Conflicts of Memory: Mediating and Commemorating the 2005 London Bombings

Lead Research Organisation: University of Nottingham
Department Name: Sch of Cultures, Languages & Area Studie

Abstract

People routinely remember and use the past by interwining personal narratives with public events. People remember where they were when dramatic events occurred. These may be highly mediated memories, in film, on television, and in print, but they are still part of our very real personal and collective memories. Personal biography intersects with history in just this implicit way, locating the unfolding details of everyday life in terms of the events of the larger society - history in the making. This project traces the linkages between the media and our everyday remembering of past events through comparing the instant and archival capacities of television with people's own retellings of events.

Very recently, there has been a massive increase in the availability and use of mobile phones equipped with cameras and videos in the UK which has led to images and film captured by bystanders being used to help create and shape 'breaking news' stories.
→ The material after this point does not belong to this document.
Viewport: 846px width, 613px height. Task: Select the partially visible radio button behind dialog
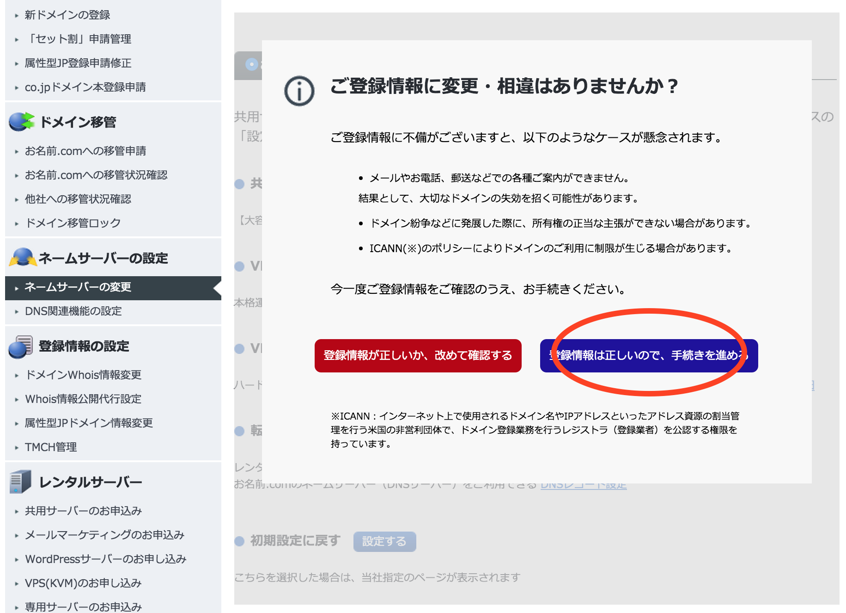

Our research will investigate the impact of these 'personal' media and 'individual' accounts on television news coverage of traumatic events (the July 2005 London bombings) and also on how these events are later commemorated on television, and how they ultimately come to be remembered by the public.

Rather than argue that television wipes out memory and feeling - however much it may reduce complex events to soundbites and talking heads - we suggest that television may also keep memories alive and dynamic.